Together, they raise a question that goes beyond one year's trade balance. India's auto component sector employs over 1.5 million people directly and contributes approximately 2.3% of GDP. A sustained shift to net-importer status — not as a one-year anomaly but as a structural condition — would erode both the employment density and the current-account contribution that makes this sector strategically significant. The $1.4 billion deficit in FY26 is not catastrophic in isolation. If the EV localisation gap persists for five years at current adoption rates, the numbers compound in ways that matter to the trade balance and to the workers on the shop floor.
An opportunity exists in the global appetite to diversify auto supply chains away from China. Japanese, South Korean, and German Tier-1 suppliers have been actively scouting alternate manufacturing bases since supply chain shocks of the early 2020s made single-country concentration look reckless. India, with its engineering workforce, established forging and casting base, and growing domestic EV market, is a credible candidate to attract that FDI. But credible candidacy requires policy clarity on local content requirements, predictable PLI disbursements, and land and infrastructure availability at industrial clusters — none of which can be wished into existence mid-cycle.
What the Policy Calendar Demands
The India-U.S. Bilateral Trade Agreement negotiations, where auto parts have been flagged as a priority sector by the Commerce Ministry, offer a near-term lever on the export side. A phased reduction or carve-out on Section 232 tariffs for Indian components — framed around India's role as a preferred non-China supplier to American assemblers — would restore the export trajectory while aligning with Washington's own supply-chain diversification goals.
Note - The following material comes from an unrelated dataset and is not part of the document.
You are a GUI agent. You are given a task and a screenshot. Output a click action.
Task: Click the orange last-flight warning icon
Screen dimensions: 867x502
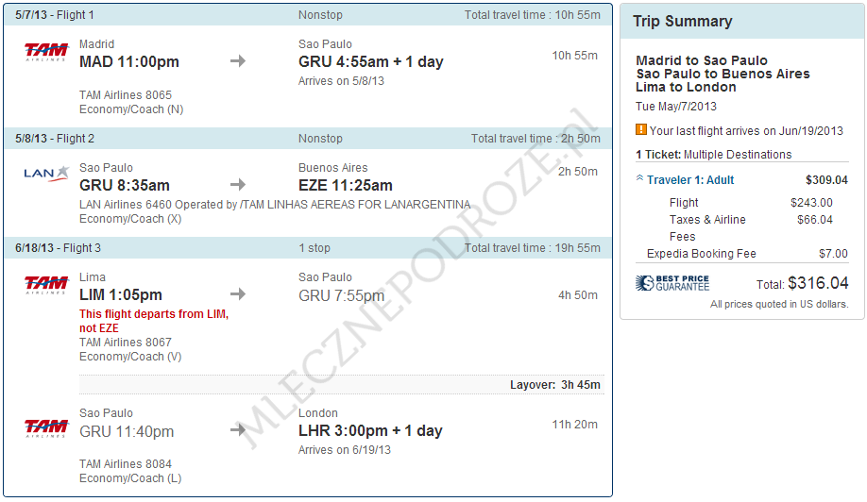point(641,130)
This is a negotiation that serves both sides' stated interests, which makes it more tractable than most bilateral trade conversations.
The import side is harder. PLI disbursements for Advanced Chemistry Cell batteries have moved slowly, and slow disbursements mean slow capacity creation. The government's Phased Manufacturing Programme for EV components provides a framework, but framework and execution are different things. An effective policy response would add a mandatory local content escalator for EV models accessing government subsidies — increasing the required domestic content threshold year by year, forcing OEMs to either localise or absorb rising costs. Without that mechanism, the demand subsidy and the import surge run in parallel indefinitely.
The solar panel experience suggests India has roughly a five-year window before import patterns in a fast-growing technology sector become self-reinforcing. Suppliers invest in capacity, logistics networks form around them, cost curves improve with scale, and domestic alternatives become progressively harder to build competitively. That window is open now in EV components. The FY26 trade data is the alarm — what matters is whether the policy response treats it as one.